● **What to do**
Of the records that follow, copy only the lines from the line containing "At what coordinates should I click to accomplish: Cancel" to the line containing "Click the 7744/tcp port number text", both included, exactly as written.

════

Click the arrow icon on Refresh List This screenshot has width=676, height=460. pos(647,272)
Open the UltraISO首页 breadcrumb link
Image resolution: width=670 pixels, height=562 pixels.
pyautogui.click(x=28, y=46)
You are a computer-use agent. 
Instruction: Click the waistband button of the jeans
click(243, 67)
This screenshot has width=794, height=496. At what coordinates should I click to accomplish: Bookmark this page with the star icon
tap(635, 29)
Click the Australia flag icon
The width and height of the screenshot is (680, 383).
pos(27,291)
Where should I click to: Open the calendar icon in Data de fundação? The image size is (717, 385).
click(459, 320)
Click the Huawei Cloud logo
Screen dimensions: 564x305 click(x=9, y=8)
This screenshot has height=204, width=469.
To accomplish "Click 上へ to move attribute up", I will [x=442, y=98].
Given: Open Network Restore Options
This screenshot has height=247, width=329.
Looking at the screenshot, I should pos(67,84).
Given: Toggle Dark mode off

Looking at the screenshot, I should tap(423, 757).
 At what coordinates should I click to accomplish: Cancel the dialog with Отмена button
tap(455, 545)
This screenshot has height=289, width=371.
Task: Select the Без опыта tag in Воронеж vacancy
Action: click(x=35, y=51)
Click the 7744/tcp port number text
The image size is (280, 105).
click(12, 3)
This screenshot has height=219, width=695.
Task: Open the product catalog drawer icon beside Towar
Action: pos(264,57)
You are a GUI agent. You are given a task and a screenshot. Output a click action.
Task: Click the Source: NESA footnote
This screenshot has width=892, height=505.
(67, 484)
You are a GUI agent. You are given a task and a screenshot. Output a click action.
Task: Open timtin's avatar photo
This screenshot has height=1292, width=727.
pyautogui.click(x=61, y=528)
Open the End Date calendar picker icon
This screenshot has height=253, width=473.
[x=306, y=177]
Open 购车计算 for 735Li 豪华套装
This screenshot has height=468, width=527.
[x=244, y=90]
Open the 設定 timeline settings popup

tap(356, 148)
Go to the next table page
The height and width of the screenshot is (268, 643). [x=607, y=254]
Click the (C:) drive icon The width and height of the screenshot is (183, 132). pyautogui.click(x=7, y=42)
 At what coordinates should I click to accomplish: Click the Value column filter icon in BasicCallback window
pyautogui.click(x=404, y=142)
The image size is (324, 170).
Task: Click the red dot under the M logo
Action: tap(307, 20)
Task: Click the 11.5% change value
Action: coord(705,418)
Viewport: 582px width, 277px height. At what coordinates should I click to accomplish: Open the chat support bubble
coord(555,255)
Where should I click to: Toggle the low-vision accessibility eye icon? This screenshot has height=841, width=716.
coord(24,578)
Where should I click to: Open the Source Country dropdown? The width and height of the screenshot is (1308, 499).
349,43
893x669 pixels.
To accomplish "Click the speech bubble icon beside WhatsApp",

════

● **Your solution**
 At what coordinates should I click to accomplish: Cancel the dialog with Отмена button
tap(455, 545)
This screenshot has height=289, width=371.
Task: Select the Без опыта tag in Воронеж vacancy
Action: click(x=35, y=51)
Click the 7744/tcp port number text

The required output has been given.